Oh, and for another activity to waste time with, try this site. It will tell you who should get your vote for president. Apparently, my vote should go to General Clark or the Reverend Sharpton. Who knew?!

Thursday, January 22, 2004

If a watched pot never boils, does a watched MBA application never result in an acceptance? Despite telling myself I would not obsess, I found myself checking my email several times today just to see if a Wharton invite awaited me. I think I need to join ECA - Email Checkers Anonymous.

And I may not be done with applications. I may apply for another scholarship, so that means more essay writing. (AND another stinkin' picture - what is with these people?!) The only good thing is this scholarship allows generic recommendations, and the essay is more topical and less "please expose your soul in 500 words or less." I'm really burnt out on the whole application thing, but I just can't let my laziness keep me from applying for free money. It's not due until April, so I could conceivably start it in a month and still have plenty of time.

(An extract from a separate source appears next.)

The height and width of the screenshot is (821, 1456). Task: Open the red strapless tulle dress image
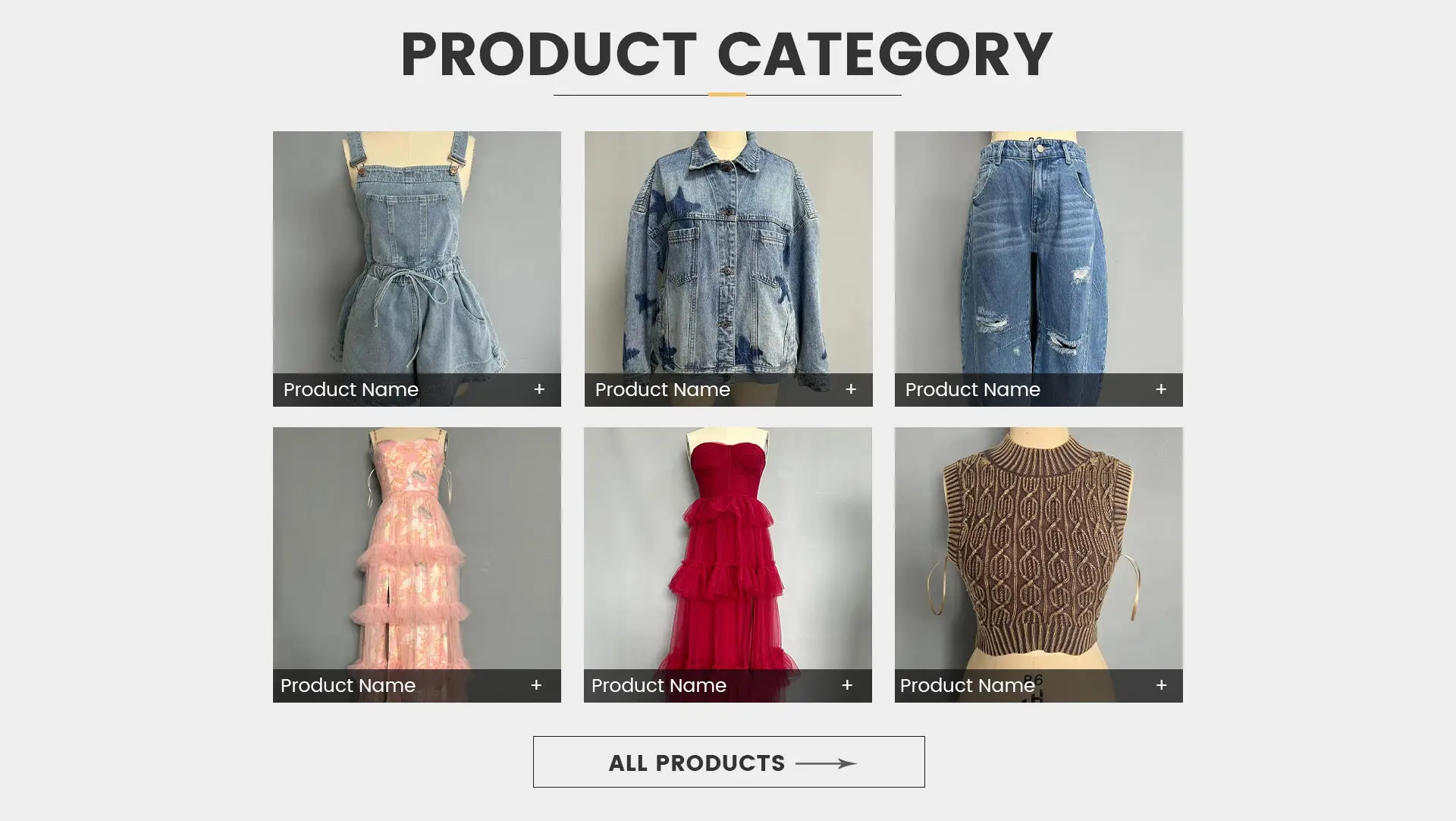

Ugh - I thought I was done... Oh well!

Wednesday, January 21, 2004

Time heals all wounds. It's been 4 hours since I was dinged and I feel somewhat better about it. (Although there is still a bit of sadness about what might have been.) I know that my credentials were appropriate, and that I was not underqualified. I think it comes down to my essays.

Doing my R2 applications made me realize my Stanford essay was somewhat lacking. I think the standard why MBA, why now, why bla bla bla was fine. It was the What Matters Most essay that did me in. I think what I wrote was compelling. I wrote about my faith and why service is so important to me. But I didn't tell enough stories. The R2 applications I did allowed me to tell lots of stories that revealed who I am and what makes me tick. Some of these stories could have been weaved into my What Matters Most essay. It would have produce a better more multi-dimensional picture. I would have found ways to tell lots of stories, instead of just a few. But we all know what they say about hindsight, and spilt milk, and other things you can't do anything about.

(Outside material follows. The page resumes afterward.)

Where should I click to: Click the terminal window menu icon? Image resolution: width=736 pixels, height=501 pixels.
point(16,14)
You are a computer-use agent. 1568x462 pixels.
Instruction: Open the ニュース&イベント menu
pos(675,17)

I guess I was inexperienced in the art of business school applications, and my essays reflect that. I think if I had to do it over, my essays would rock. Maybe not mini novels but I think they would have been better.

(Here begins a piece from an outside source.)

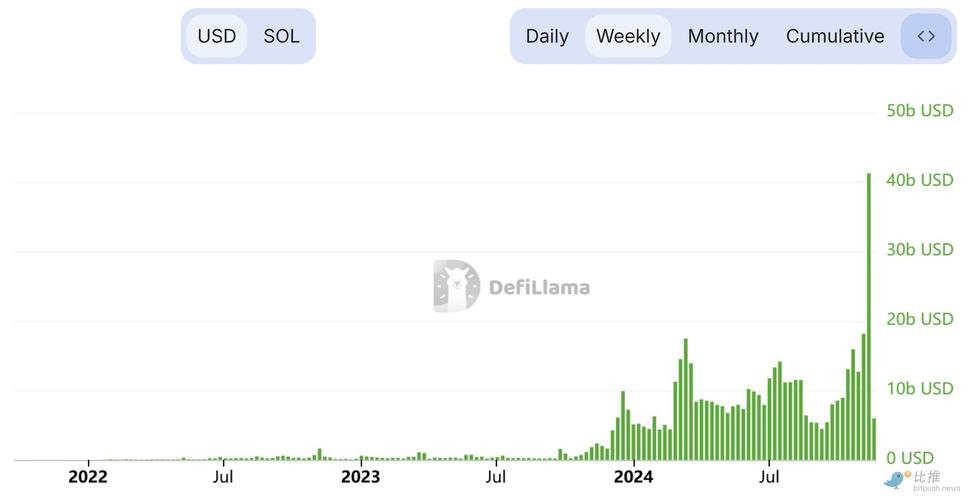The image size is (969, 500).
Task: Click the tallest bar near 40b USD
Action: [869, 316]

So that's the end of that. I've learned something. And I guess that's what life is about - learning something even in times of defeat. Onward and upward.

I wish I could say I'm the only member of Stanford's Class of 2006 that got in without an interview. But I can't. It's official. I was rejected by Stanford.

Rejection hurts. Even when you're ready for it. I feel sad (and it's probably exacerbated by one person's quip to me that I failed). I even cried a little.

What hurts the most is that I didn't get an interview. My application wasn't strong enough for an interview. I know there were areas I could have improved it but I didn't think it was no interview bad. But what do I know.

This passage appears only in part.